Detection of loading effects in bacterial stress response using biochemical stochasticity

Bacteria have the ability to sense environmental stress signals and translate them into the appropriate response necessary for survival. One recurring mechanism used for this are two-component systems composed of membrane-bound sensory proteins and response regulator proteins. The regulator proteins are transcription factors that activate a set of genes necessary to trigger the global response leading to phenotypic switching. Measuring the activity of these regulators is essential to the understanding of the stress response and is typically done through the insertion of non-native fluorescent reporter proteins. Introduction of these reporters inside the cell can cause loading as they interfere with the native cell response and regulator activity. In this paper we use mathematical modeling and analysis of a typical response mechanism to show how loading can bias the measurements and cause misidentification of important characteristics of the stress-induced response, such as its qualitative nature and the thresholds that cause phenotypic switching. We establish an approach for determining the presence of loading effects using single cell measurements and biochemical stochasticity of the reporter mechanism. The fluorescence measurements of the loaded system are shown to have different noise characteristics compared to unloaded systems, with larger loads creating more significant differences. The approach depends only on knowing the structural properties of the response model and the load, and it does not rely on the identification of model parameter values.

— Entries provided —
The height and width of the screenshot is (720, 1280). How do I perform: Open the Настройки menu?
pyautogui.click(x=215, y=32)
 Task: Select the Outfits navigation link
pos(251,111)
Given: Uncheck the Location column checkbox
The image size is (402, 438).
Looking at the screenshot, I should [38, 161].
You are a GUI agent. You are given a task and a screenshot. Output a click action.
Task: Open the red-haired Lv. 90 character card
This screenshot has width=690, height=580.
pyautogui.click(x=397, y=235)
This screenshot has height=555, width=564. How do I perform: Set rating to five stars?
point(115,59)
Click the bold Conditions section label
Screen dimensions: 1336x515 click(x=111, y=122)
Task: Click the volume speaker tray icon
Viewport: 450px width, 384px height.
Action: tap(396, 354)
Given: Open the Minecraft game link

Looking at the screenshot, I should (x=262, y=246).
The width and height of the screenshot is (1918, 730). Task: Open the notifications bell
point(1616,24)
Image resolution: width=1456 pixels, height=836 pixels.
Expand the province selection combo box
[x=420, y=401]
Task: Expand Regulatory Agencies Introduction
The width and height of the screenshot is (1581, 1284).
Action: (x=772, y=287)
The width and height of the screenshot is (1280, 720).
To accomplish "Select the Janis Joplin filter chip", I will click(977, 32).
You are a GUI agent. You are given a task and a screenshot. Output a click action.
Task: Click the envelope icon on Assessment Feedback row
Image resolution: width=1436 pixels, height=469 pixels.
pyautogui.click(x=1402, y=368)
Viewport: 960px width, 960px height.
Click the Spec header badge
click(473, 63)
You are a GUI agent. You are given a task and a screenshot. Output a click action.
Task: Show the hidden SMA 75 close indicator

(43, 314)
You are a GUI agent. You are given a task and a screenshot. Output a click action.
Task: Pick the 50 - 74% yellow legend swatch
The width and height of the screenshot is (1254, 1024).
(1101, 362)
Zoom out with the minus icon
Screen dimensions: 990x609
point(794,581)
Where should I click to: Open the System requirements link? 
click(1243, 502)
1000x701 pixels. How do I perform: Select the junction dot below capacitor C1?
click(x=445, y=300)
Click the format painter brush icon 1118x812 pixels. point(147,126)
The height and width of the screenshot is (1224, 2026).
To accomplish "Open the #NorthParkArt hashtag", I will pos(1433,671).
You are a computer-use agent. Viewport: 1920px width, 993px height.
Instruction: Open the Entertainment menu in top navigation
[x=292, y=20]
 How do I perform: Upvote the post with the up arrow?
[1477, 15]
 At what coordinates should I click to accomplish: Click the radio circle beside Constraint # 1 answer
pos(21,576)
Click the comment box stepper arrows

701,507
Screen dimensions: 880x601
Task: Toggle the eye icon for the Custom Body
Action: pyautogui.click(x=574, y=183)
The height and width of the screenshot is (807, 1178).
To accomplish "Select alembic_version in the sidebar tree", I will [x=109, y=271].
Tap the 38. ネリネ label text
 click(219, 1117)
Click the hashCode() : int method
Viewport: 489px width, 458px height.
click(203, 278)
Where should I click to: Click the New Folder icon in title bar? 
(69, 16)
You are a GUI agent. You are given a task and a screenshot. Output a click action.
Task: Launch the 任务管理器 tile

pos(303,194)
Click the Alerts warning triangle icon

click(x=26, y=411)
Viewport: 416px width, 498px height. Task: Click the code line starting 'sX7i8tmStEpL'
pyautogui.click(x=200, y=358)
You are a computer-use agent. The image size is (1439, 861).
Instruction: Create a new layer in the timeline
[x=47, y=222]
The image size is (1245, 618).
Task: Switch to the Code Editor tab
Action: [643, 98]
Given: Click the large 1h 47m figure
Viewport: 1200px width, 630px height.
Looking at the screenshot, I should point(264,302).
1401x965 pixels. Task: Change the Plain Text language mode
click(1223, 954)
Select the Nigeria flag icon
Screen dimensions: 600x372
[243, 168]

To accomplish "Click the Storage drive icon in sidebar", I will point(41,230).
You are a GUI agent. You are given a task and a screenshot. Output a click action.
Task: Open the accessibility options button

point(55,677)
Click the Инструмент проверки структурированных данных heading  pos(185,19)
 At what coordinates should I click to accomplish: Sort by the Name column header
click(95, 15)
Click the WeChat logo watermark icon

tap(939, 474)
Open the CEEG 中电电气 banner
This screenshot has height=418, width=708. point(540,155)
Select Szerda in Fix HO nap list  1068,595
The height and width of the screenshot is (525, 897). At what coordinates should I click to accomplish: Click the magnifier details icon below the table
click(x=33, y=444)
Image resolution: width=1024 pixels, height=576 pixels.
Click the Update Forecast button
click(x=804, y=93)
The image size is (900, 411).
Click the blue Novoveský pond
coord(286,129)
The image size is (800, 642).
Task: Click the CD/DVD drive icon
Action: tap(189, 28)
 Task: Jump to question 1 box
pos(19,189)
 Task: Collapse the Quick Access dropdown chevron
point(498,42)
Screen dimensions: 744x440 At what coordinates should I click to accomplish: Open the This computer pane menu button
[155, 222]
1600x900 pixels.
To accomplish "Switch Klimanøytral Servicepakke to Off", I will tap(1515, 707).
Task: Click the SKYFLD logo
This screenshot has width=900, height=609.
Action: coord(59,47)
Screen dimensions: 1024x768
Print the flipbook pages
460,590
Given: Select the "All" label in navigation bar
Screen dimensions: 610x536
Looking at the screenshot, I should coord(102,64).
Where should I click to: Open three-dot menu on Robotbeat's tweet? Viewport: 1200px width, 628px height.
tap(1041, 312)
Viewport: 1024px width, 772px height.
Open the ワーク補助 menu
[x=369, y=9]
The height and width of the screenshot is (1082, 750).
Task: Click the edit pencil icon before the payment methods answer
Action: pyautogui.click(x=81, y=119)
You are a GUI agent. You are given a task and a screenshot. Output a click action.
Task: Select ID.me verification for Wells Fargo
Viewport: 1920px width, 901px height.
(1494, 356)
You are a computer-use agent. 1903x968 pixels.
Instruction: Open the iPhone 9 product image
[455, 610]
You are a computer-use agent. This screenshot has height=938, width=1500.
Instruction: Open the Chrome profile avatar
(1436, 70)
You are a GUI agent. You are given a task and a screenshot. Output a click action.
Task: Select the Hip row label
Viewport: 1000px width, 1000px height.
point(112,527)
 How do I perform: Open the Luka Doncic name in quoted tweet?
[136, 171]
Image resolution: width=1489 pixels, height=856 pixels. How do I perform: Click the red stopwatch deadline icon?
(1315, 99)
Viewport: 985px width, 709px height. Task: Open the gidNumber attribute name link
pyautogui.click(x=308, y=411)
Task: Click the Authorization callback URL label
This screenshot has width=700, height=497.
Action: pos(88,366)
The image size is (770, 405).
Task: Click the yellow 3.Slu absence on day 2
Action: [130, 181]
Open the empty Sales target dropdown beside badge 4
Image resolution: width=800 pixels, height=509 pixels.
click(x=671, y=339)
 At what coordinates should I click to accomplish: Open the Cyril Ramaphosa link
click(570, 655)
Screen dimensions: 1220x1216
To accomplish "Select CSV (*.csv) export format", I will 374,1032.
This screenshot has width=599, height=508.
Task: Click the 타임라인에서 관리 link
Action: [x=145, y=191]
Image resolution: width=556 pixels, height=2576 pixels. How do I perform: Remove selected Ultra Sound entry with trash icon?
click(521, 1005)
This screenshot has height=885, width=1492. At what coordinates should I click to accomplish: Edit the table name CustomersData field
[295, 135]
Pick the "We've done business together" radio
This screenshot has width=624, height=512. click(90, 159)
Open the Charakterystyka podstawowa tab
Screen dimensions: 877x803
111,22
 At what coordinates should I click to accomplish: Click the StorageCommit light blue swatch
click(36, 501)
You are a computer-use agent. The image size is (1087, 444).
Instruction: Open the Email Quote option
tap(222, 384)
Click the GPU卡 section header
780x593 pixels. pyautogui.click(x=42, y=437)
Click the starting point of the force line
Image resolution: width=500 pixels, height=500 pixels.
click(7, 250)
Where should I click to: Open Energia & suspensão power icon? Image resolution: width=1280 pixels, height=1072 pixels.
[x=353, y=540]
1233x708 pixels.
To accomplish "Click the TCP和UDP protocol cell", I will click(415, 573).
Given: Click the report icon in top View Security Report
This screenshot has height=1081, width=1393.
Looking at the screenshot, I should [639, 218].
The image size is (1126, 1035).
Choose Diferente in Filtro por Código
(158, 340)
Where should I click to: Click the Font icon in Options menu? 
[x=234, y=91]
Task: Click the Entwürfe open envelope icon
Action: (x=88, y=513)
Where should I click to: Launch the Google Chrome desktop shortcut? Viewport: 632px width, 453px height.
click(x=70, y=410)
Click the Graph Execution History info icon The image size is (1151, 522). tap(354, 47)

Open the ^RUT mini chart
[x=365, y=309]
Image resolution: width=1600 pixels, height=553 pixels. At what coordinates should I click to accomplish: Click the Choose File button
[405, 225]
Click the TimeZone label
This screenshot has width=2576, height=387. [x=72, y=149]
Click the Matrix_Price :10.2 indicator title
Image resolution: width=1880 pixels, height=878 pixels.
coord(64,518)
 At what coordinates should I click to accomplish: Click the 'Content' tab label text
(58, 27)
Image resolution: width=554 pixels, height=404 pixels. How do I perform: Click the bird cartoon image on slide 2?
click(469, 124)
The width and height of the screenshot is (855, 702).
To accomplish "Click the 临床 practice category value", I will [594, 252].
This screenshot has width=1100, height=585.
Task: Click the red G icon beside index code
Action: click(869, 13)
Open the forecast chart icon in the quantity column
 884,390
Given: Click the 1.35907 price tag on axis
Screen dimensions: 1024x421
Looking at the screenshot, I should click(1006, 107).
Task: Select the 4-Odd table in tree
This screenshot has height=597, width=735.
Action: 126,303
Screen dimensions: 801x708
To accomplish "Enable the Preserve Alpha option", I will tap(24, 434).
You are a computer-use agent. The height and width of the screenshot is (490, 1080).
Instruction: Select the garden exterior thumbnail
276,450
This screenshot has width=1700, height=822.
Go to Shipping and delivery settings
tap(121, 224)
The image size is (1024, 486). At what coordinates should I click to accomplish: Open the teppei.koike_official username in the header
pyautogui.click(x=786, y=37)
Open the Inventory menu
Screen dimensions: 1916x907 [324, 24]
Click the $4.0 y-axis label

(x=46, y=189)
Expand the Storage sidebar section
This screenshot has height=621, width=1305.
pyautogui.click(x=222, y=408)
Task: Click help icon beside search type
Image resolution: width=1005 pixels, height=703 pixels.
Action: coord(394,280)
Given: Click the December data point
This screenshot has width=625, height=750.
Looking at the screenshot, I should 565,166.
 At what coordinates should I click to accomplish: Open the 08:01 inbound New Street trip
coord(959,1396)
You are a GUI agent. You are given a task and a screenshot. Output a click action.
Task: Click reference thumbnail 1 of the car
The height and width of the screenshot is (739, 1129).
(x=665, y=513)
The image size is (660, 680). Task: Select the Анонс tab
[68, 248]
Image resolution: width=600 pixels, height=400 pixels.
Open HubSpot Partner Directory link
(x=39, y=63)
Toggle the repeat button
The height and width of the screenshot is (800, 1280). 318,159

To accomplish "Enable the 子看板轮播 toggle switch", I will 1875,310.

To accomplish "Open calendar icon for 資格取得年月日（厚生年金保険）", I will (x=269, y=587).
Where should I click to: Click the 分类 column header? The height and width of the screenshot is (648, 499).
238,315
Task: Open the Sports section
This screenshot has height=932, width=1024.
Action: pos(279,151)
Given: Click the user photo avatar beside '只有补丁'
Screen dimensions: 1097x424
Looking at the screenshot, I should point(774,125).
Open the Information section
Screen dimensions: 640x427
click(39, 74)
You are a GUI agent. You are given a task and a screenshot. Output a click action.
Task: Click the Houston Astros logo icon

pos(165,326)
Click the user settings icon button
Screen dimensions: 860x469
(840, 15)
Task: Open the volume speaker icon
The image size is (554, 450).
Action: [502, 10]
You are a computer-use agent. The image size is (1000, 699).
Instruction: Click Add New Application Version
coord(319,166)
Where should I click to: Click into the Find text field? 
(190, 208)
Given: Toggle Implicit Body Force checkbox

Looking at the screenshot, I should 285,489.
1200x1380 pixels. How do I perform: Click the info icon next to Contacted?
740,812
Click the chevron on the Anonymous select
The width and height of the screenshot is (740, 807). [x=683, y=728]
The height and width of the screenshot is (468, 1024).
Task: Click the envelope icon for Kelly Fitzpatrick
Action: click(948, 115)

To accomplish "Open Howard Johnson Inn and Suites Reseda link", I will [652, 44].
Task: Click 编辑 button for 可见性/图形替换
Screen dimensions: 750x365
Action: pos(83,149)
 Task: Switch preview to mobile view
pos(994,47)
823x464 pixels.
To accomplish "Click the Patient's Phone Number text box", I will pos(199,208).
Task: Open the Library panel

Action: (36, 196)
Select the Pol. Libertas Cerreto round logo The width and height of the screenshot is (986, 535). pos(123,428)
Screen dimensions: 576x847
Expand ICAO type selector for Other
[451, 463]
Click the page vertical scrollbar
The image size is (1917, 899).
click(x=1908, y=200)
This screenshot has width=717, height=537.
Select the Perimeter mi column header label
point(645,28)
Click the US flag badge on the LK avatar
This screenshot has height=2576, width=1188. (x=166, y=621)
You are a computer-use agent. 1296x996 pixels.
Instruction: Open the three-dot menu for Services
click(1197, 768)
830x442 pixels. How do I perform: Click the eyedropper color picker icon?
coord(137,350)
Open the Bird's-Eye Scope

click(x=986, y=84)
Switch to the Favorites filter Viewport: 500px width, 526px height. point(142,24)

— Description of the task —
Check each statement against the abstract on loading effects in bacterial stress response. Answer yes or no, and quote the words from the abstract that decide it.
1. The approach for detecting loading effects requires identifying model parameter values.
2. Larger loads cause bigger differences in the noise characteristics of fluorescence measurements.
3. The regulator proteins are membrane-bound sensory proteins.

— Response —
1. No: "it does not rely on the identification of model parameter values."
2. Yes: "with larger loads creating more significant differences."
3. No: "The regulator proteins are transcription factors that activate a set of genes necessary to trigger the global response leading to phenotypic switching."